Un simple recuento de sucesos ocurridos en las últimas horas arroja un balance espantoso sobre la sangrienta ola de violencia que sacude la nación. En la Zona Colonial, el dueño de un restaurante mató a uno e hirió a otro que con otra persona llegaron a su negocio de la calle Arzobispo Portes con Hostos con el propósito de atracarlo. En Higüey, tres sujetos cargaron con casi medio millón de pesos y una pistola al asaltar un comerciante y un ayudante fiscal. En Hatillo, San Cristóbal, un empleado privado fue muerto de un disparo por desconocidos para despojarlo de una motocicleta. En San Francisco de Macorís, la Policía identificó a los homicidas de un sargento y de una muchacha de 16 años, cuyos cadáveres habían sido encontrados en una playa de Samaná. También en La Vega fue muerto un empleado privado para despojarlo de una motocicleta. Los scuesos, apenas una pincelada con relación a la ola criminal, son publicados en la edición de ayer de este diario. El problema es complejo, pues hasta que se despeje esa atmósfera no se restablecerá la seguridad y el orden por más delincuentes reales o supuestos que la Policía elimine. Tan alarmante es la ola delictiva que la gente anda con miedo. Y no puede ser.
Vuelta en juicio
El proceso por acoso sexual contra el exdirector del Fondo Monetario Internacional (FMI) podría dar un giro de 360 grados.
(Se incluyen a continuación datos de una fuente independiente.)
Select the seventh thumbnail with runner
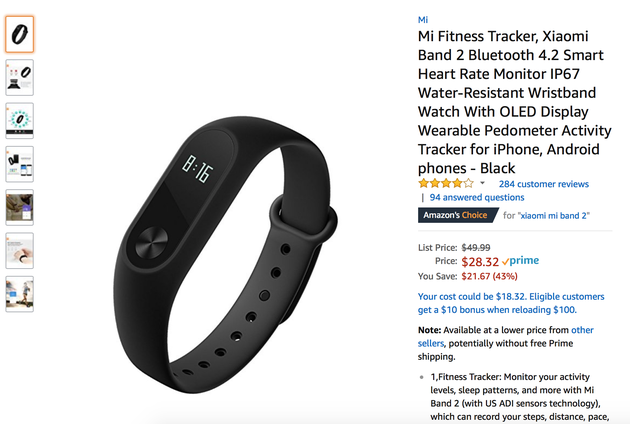The height and width of the screenshot is (424, 630). 19,294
De una condena que parecía inminente, ahora resulta, según The New York Times, que el francés Dominique Strauss-Kahn podría salir airoso de la batalla judicial. Aunque no tanto como para restaurar su imagen tras el grave daño que ha sufrido. El influyente diario dice que los investigadores han encontrado grandes agujeros que han puesto la acusación en la cuerda floja. Si bien se han hallado evidencias de contacto sexual, los fiscales no creen la versión de la mujer, quien se habría contradicho en los relatos después que interpuso la querella contra Strauss-Kahn, el 14 de mayo. Con la profundidad y responsabilidad que caracteriza las investigaciones en Estados Unidos, han salido a relucir irregularidades en la solicitud de asilo de la querellante, de origen guineano, y posibles vínculos con el crimen organizado. Parece que fue una trampa.